**Brief:**
Whatever the records say, repeat them exactly as given.

**Given data:**
******
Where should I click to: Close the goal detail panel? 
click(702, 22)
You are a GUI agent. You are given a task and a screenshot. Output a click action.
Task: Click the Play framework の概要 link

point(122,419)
******
**Solution:**
Where should I click to: Close the goal detail panel? 
click(702, 22)
You are a GUI agent. You are given a task and a screenshot. Output a click action.
Task: Click the Play framework の概要 link

point(122,419)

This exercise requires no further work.